Supreme Court of South Carolina
Jul 7, 1911
89 S.C. 179 (S.C. 1911)

Opinion

7950

July 7, 1911.

Before DeVORE, J., Richland, November, 1910. Affirmed.

Action by R.A. Lancaster against Southern Life Insurance Company by the following complaint:

1. "Upon information and belief, that at the times hereafter mentioned and at the present time, the defendant was and is a corporation organized and existing under and by virtue of the laws of the State of North Carolina, engaged in the business of writing and selling life insurance.

2. "That the plaintiff, at the times hereafter mentioned and at the present time, was and is a resident of Richland county, State of South Carolina.

3. "That during the summer of 1907 the plaintiff entered into the following contract with an agent of the defendant to purchase certain shares of the capital stock of the defendant company, to wit: The defendant company by its agent agreed to sell to the plaintiff capital stock in the defendant company of the par value of one thousand ($1,000.00) dollars for twelve hundred and fifty ($1,250.00) dollars. The two hundred and fifty ($250.00) dollars above the par value to be a premium upon the stock, for which amount the plaintiff was to give his promissory note to the defendant (which note he was to actually pay), the note to mature on January 1, 1908, and the plaintiff to give his five negotiable promissory notes of two hundred ($200.00) dollars each, payable to the order of the defendant, in payment of the one thousand ($1,000.00) dollars, par value of said stock; the said notes to mature, one each year from the date of said contract. And it was agreed by the defendant's agent, who made said contract, that the plaintiff should not be called upon to pay either the principal of the said five notes or the interest thereon, but that the plaintiff would be credited upon the principal and interest of the said five notes with all profits and dividends arising from the operation of the company prorated to the said one thousand ($1,000.00) dollars, par value worth of stock. And that if these profits and dividends did not amount to enough to pay the principal and interest of the said notes as they matured, then the notes would be renewed from time to time until both the principal and interest was paid in fully by the profits and dividends, prorated as aforesaid. And the defendant, by its agent, agreed to issue said stock to the plaintiff upon the execution and delivery of the note for two hundred and fifty ($250.00) dollars, to mature on January 1, 1908 (which note was to be actually paid by the plaintiff), and upon the execution and delivery by the plaintiff of his five negotiable and promissory notes, payable to the order of defendant, for two hundred ($200.00) dollars each, as aforesaid, and to hold said stock so issued as security for the payment of the said five notes by the profits and dividends, prorated as aforesaid.

4. "That plaintiff did execute and deliver to the defendant his negotiable promissory note, payable on January 1, 1908, to the order of the defendant, for two hundred and fifty ($250.00) dollars, and promptly paid the same upon the maturity thereof, and the plaintiff also duly executed and delivered to the defendant his five negotiable promissory notes, payable to the order of the defendant, as aforesaid.

5. "That defendant has absolutely refused to issue this capital stock, of the par value of one thousand ($1,000.00) dollars, to the plaintiff, and has absolutely refused and failed to do any act on its part in pursuance of said agreement.

6. "And plaintiff alleges, upon information and belief, that under the statutory and common law of the State of North Carolina it was and is illegal for the defendant to issue or to agree to issue this capital stock before the same was paid for in cash or its equivalent, and that it was and is illegal under said law for the defendant to agree to credit on said notes, given in payment for said stock, the profits and dividends prorated to this amount of stock arising from the operation of the company before the same had been paid for, and that it was equivalent to an agreement to issue said stock before the same had been paid for.

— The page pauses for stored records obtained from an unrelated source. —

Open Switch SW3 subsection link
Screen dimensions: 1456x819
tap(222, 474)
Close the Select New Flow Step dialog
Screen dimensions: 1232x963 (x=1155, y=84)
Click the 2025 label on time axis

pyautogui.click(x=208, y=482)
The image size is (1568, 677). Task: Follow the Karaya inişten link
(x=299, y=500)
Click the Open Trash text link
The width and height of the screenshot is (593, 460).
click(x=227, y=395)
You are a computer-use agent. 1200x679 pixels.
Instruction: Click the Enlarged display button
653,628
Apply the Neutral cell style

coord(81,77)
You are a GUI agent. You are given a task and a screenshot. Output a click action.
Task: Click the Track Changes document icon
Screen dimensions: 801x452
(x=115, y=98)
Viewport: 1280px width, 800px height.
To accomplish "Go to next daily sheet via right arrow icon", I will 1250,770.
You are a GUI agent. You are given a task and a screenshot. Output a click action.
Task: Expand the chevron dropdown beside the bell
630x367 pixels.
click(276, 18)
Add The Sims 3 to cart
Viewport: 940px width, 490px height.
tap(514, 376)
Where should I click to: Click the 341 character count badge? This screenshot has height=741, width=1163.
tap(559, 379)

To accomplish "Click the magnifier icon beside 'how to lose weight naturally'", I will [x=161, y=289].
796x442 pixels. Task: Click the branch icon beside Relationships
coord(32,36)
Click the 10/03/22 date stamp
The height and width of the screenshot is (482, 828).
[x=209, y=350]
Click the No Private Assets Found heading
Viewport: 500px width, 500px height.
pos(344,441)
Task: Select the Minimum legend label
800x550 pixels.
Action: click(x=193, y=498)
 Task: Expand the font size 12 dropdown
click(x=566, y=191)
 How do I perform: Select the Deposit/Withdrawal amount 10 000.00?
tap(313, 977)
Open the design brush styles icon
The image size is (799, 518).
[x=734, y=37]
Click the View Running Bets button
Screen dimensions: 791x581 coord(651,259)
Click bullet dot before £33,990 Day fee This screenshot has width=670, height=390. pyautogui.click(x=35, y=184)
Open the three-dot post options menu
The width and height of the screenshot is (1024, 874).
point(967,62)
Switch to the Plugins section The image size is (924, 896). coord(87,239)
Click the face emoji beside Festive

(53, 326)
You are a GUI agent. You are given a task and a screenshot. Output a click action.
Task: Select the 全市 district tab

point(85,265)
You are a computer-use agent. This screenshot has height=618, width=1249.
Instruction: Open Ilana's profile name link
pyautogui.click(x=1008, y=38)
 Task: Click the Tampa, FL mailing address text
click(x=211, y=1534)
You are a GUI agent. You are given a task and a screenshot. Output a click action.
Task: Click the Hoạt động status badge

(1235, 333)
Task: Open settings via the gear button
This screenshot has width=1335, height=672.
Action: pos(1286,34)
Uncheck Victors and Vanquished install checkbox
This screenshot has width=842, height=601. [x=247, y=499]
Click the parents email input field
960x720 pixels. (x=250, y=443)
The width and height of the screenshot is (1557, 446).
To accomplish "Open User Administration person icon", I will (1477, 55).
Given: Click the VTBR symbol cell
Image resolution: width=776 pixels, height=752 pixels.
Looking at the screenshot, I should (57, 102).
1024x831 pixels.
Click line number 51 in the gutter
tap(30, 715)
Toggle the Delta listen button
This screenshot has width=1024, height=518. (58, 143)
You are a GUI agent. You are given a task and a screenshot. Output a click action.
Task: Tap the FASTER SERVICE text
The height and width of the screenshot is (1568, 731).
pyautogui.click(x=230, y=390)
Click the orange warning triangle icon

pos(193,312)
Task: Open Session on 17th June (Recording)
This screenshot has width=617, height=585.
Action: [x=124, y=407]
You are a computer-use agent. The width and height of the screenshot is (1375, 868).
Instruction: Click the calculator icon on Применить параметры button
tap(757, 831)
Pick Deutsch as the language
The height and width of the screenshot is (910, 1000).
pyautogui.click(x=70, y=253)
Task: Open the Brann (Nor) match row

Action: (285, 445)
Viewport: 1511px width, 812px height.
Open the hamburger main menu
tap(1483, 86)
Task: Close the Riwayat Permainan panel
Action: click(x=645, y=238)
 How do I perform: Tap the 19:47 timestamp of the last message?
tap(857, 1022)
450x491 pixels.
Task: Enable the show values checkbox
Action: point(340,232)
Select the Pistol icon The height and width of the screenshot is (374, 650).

And plaintiff further alleges, upon information and belief, that the said agreement would operate as a legal fraud upon the other stockholders of the defendant company who have paid for their stock, in that it would operate to deprive them of the profits arising from the operation of the company, and to which they were justly entitled.

7. "That the plaintiff is a layman and has no knowledge of law, and at the time of making of said contract had no idea that the same was in violation of law or that it would operate as a legal fraud upon the other stockholders, as defendant well knew. And that the information upon which the allegations in the sixth paragraph are made is derived from his attorneys, given him a long time subsequent to the making of said agreement.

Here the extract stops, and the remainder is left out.